Переводить лучше, чем эти горе-мастера, было элементарно. Куда трудней было бы под них подстроиться — начать переводить вровень с ними. Но и молча переводить лучше, чем они, представлялось мне нечестным — тем более что я, так или иначе, намеревался в рамках Союза писателей попасть в их среду. И я заговорил о том, что переводы ленинградских мастеров позорны и бездарны, — заговорил подробно, доказательно и красноречиво — из адвокатской семьи, как-никак, — публичный оратор, причем с прокурорским уклоном. Что же оставалось мастерам, как не провозгласить то же самое — да единым хором — уже про мои переводы и про меня? Я ведь и впрямь был в честности своей предельно, а может, и запредельно нагл.
Одна переводчица, в попытке возразить мне, посетовала на то, что в моей критике нет ничего конструктивного (тогда конструктивная критика была одним из лозунгов партии). «Мое конструктивное предложение заключается в том, что вам, Майя Залмановна, стоит оставить занятия поэтическим переводом», — отозвался я. Лет пятнадцать после этого она писала на меня во все инстанции. А будучи членом бюро секции, регулярно голосовала против моего приема в Союз. У меня хранится стенограмма одного обсуждения, в ходе которого та же Майя Залмановна восклицает: «Если принять Топорова в Союз, то моя деятельность и деятельность многих моих коллег потеряет всякий смысл!» Но вправе ли я обвинять ее — ведь она сказала сущую правду.
В Москве дело обстояло все же иначе. Среди великого множества профессиональных и полупрофессиональных переводчиков там имелось немало одаренных людей. Они хорошо — лихо — рифмовали, они, будучи порой не слишком эрудированны, интуитивно схватывали смысл переводимого и умели донести его до читателя. Они были талантливы — и талантливость свою осознавали, а не имитировали групповым образом, как мои горемычные земляки.
С московскими переводчиками у меня за долгие годы складывались разнообразные отношения: с одними я дружил, с другими враждовал, с третьими мы друг друга недолюбливали; все это проходило разные этапы и фазы и — когда плавно, когда резко — перетекало одно в другое (естественно, сугубо творческие мотивы были при этом спутаны в общий клубок с житейскими), — но это были нормальные человеческие и творческие отношения нормальных людей. Более или менее нормальных людей, формулируя точнее. В Ленинграде же меня собирались принять в Союз писателей только через собственный труп, но умирать при этом не торопились.

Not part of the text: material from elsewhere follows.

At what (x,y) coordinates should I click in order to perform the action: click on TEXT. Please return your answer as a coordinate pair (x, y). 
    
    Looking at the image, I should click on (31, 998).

Меня выживали. Из города, а лучше бы — из страны. По мере сил, хотя это как раз срабатывало не часто, — из редакций. Из профессиональной жизни. Из той жалкой профессиональной жизни, которую вели и в которой — без меня — им было так хорошо и уютно. В какой-то момент меня умудрились объявить сумасшедшим. Вот сценка 1989 года, когда я уже был членом секции и участвовал в ее собрании.
— Не слушайте Топорова, он сумасшедший, — произносит некая дама; а вместо характеристики и портрета приведу свою эпиграмму на нее — достоверную на все сто процентов:
— Как учит нас академик Бехтерева на примере Сталина, — возражает ей знаменитый переводчик и не менее знаменитый стукач, семидесятипятилетний на тот момент, помахивая свежим номером «Ленинградской правды», в котором и напечатана статья академика-мозговеда, — сумасшествие не избавляет от уголовной ответственности за содеянное!
Содеянное мной заключалось в том, что, едва вступив в Союз, я потребовал убрать из приемной комиссии главного своего ненавистника, интригана и клеветника. В результате мне вынесли общественное порицание, а его убрали — 1989 год, как-никак. На следующее утро мне позвонил первый секретарь Союза Анатолий Чепуров и, как всегда не столько говоря, сколько хрюкая, сообщил:
— Вчера мы вам вынесли порицание, верно? А сегодня мы решили дать вам квартиру! Зайдите за смотровой и ключами!
Провалив меня при поступлении в Союз впервые в 1977 году и — по новизне опыта — будучи еще не вполне уверены в собственной безнаказанности (а вдруг, мол, общественное мнение взбунтуется), мои коллеги поспешили заслать в московские редакции «шестерку» по фамилии Цывьян с такой информацией: Топорову отказали в приеме, потому что он, как известно, собирается уехать в Израиль. Об этом мне сообщил — по большому, как он выразился, секрету — милейший издательский болтун Олег Степанович. «Вы что-то перепутали, — сказал я ему. — По большому секрету это надо пересказывать всем остальным, а от меня — уж какие секреты? Уезжаю в Израиль, значит, уезжаю!» Олег Степанович пошел сплетничать дальше.